>>>

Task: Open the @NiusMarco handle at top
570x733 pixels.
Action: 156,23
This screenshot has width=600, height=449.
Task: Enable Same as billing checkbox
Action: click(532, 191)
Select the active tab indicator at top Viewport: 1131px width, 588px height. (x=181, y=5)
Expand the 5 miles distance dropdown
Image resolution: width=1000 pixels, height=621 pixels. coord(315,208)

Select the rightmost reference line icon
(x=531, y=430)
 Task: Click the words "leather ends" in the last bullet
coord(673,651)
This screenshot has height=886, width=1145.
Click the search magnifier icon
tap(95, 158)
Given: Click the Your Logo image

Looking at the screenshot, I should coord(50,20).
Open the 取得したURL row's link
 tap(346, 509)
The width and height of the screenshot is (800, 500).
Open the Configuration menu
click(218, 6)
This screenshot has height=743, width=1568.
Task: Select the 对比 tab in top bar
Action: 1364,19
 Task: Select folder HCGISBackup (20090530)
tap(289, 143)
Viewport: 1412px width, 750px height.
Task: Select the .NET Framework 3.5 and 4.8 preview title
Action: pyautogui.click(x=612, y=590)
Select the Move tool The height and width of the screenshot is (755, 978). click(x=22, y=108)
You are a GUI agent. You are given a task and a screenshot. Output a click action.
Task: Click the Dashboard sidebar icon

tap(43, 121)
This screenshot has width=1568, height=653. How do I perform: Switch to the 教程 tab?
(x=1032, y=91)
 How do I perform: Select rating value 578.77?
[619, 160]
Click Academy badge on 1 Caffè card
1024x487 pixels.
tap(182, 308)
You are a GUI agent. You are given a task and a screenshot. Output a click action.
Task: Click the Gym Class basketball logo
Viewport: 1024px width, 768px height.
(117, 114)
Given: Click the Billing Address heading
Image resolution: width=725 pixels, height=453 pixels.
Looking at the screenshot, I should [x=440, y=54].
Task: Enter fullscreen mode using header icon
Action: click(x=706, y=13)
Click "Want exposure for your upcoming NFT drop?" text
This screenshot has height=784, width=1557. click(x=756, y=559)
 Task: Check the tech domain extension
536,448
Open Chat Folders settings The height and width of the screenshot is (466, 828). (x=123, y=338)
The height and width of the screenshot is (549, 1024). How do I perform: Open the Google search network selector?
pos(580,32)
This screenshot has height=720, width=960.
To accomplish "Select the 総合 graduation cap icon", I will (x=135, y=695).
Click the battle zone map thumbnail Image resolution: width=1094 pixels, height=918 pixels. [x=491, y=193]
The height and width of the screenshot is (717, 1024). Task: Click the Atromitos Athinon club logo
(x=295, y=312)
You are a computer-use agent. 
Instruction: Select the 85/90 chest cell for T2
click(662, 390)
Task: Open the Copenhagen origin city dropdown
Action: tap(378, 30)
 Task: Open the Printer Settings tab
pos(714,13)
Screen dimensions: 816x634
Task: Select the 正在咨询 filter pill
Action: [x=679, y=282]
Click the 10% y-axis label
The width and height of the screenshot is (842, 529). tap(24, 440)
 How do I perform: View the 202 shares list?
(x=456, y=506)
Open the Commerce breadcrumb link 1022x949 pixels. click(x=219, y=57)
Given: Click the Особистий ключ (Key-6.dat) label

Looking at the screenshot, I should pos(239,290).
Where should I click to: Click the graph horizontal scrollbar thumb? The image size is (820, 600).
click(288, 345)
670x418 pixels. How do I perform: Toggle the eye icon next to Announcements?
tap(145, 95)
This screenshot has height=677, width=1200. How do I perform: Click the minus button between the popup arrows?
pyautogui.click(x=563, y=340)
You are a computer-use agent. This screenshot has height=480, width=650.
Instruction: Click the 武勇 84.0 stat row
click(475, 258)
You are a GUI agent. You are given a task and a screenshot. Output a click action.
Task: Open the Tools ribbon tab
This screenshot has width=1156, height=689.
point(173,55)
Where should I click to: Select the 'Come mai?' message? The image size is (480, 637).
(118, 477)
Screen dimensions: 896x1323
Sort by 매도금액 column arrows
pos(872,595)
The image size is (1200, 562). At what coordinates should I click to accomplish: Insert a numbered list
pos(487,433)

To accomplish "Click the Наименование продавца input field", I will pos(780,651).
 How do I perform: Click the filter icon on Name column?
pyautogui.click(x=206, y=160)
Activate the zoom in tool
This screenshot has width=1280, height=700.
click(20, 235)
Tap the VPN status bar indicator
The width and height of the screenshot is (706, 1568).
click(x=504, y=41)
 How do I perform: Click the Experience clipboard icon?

<<<

### Aim of the exercise
Please restate, exactly as written, the line that holds "You are a computer-use agent. This" and all remaining lines of the data above, and only those.

### Task output
You are a computer-use agent. This screenshot has height=480, width=650.
Instruction: Click the 武勇 84.0 stat row
click(475, 258)
You are a GUI agent. You are given a task and a screenshot. Output a click action.
Task: Open the Tools ribbon tab
This screenshot has width=1156, height=689.
point(173,55)
Where should I click to: Select the 'Come mai?' message? The image size is (480, 637).
(118, 477)
Screen dimensions: 896x1323
Sort by 매도금액 column arrows
pos(872,595)
The image size is (1200, 562). At what coordinates should I click to accomplish: Insert a numbered list
pos(487,433)

To accomplish "Click the Наименование продавца input field", I will pos(780,651).
 How do I perform: Click the filter icon on Name column?
pyautogui.click(x=206, y=160)
Activate the zoom in tool
This screenshot has width=1280, height=700.
click(20, 235)
Tap the VPN status bar indicator
The width and height of the screenshot is (706, 1568).
click(x=504, y=41)
 How do I perform: Click the Experience clipboard icon?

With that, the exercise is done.